Insurance mandate not new idea, says Medicaid director for state

— The state’s Medicaid director, Gene Gessow, said Tuesday that worries about a federal requirement to buy health insurance are overblown.

“That’s really not that different from having everybody pay for Medicare,” Gessow said. “In many states, employers don’t have a choice in paying for workers’ [compensation insurance]. In many states, automobile insurance is a mandate.
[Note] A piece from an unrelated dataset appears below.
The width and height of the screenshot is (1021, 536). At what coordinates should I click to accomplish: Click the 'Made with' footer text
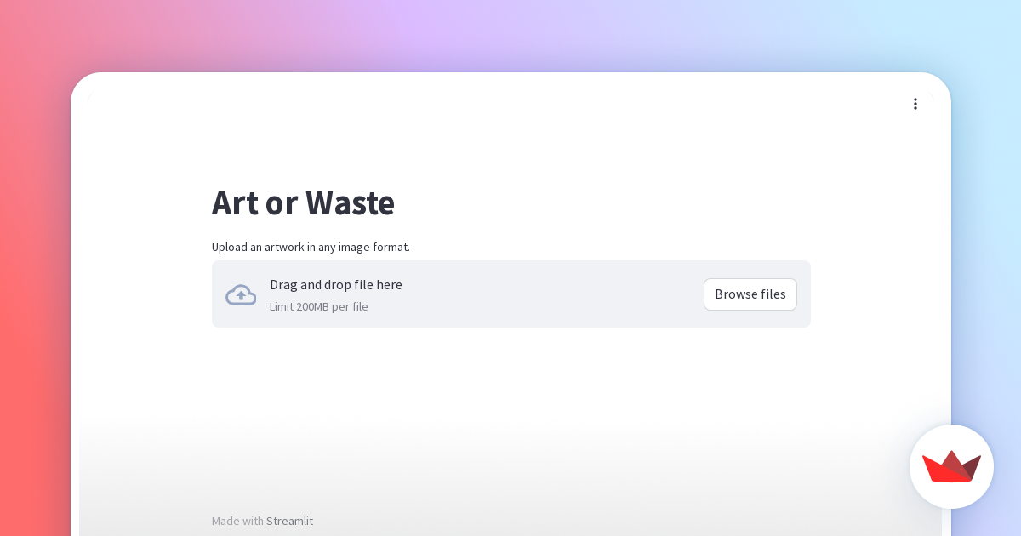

So, the idea that this is something brand-new is just historically incorrect.”

Gessow was speaking to a gathering of about 10 people organized by the Arkansas Policy Foundation, a conservative think tank in Little Rock.
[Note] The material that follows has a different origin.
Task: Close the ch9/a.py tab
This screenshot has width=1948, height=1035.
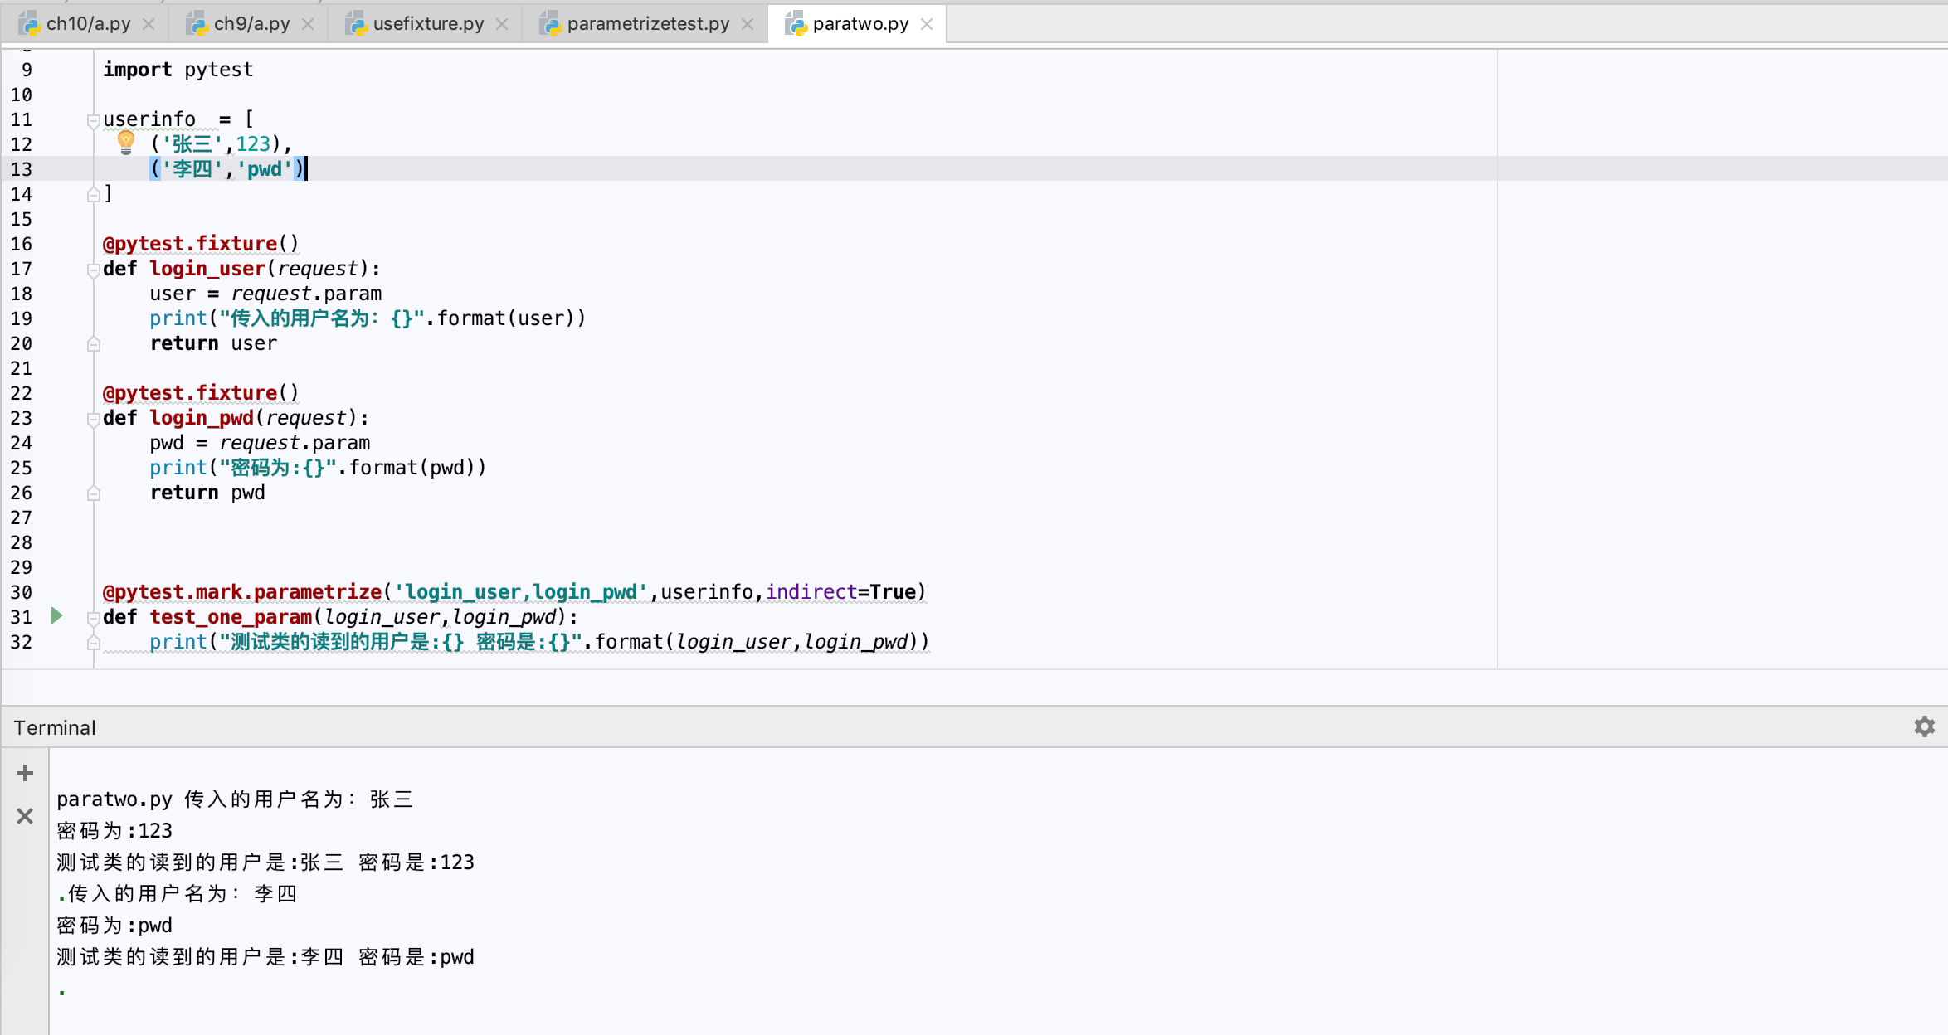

Greg Kaza, the foundation’s executive director, said the group is interested in health-care policy and wanted to hear from Gessow, who was hired in December to help the Department of Human Services reduce Medicaid expenses.

Gessow talked about Medicaid in general and specifically how Arkansas’ program will be affected by the health-care law passed by Congress and signed into law by President Barack Obama.

He said the requirement for health insurance coupled with subsidies from the federal government are meant to compensate insurance companies for being prohibited from imposing coverage limits on people with pre-existing conditions.

Having more people buying insurance increases the pool of people paying into an insurance plan, which makes it easier for insurance companies to cover care for higherrisk customers, he said.

The law will expand Medicaid to cover adults making less than 134 percent of the federal poverty level by 2014.

He said that’s a big change from the current law, which allows medical coverage for people 21 and older only if they are disabled or have a child and make less than 18 percent of the federal poverty level. Exceptions include nursing-home care.

Gessow said it’s unclear how the Medicaid expansion will increase the state’s Medicaid budget.

Currently, the state spends about $4 billion a year on Medicaid, about three-fourths of which comes from the federal government.

He said he doubted that would double but it would increase greatly.

He estimated that 200,000 Arkansans will be added to the Medicaid roll, each costing about $200 to $250 a month. That would be about $500 million. Those costs would initially all be paid for by the federal government, but Gov. Mike Beebe has projected that it could cost the state government about $200 million a year starting in 2017.